* [Exercise goal]: Give the lines of the records as a JSON list of strings, one string per line with blank lines omitted, starting at the first line and ending at the line that contains "Image resolution: width=1568".

* [Supplied entries]:
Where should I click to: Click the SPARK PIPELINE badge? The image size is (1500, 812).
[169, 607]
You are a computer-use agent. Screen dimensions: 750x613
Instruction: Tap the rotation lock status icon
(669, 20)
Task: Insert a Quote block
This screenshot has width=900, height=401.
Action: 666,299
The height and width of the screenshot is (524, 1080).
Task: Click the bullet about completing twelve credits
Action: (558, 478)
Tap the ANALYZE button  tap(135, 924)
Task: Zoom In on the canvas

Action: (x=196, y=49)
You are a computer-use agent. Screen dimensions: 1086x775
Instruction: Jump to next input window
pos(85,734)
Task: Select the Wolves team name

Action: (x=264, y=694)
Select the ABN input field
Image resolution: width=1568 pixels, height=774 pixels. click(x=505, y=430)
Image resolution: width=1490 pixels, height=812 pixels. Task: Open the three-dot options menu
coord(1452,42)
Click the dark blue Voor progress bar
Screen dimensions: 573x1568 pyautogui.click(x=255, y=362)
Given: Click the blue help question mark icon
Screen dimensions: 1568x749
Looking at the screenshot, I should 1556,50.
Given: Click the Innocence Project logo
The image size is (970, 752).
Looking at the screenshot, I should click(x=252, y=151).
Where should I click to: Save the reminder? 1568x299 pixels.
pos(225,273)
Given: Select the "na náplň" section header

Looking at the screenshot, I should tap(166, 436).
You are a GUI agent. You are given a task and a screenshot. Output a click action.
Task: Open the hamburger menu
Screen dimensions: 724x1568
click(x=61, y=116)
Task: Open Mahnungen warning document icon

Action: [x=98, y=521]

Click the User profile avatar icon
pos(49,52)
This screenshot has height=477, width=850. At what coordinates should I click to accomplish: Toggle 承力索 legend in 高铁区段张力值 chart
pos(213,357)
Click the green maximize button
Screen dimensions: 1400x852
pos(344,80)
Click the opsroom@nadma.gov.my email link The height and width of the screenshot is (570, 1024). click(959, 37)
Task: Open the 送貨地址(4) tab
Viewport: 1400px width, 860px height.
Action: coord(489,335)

* [Task response]:
[
  "Where should I click to: Click the SPARK PIPELINE badge? The image size is (1500, 812).",
  "[169, 607]",
  "You are a computer-use agent. Screen dimensions: 750x613",
  "Instruction: Tap the rotation lock status icon",
  "(669, 20)",
  "Task: Insert a Quote block",
  "This screenshot has width=900, height=401.",
  "Action: 666,299",
  "The height and width of the screenshot is (524, 1080).",
  "Task: Click the bullet about completing twelve credits",
  "Action: (558, 478)",
  "Tap the ANALYZE button  tap(135, 924)",
  "Task: Zoom In on the canvas",
  "Action: (x=196, y=49)",
  "You are a computer-use agent. Screen dimensions: 1086x775",
  "Instruction: Jump to next input window",
  "pos(85,734)",
  "Task: Select the Wolves team name",
  "Action: (x=264, y=694)",
  "Select the ABN input field",
  "Image resolution: width=1568 pixels, height=774 pixels. click(x=505, y=430)"
]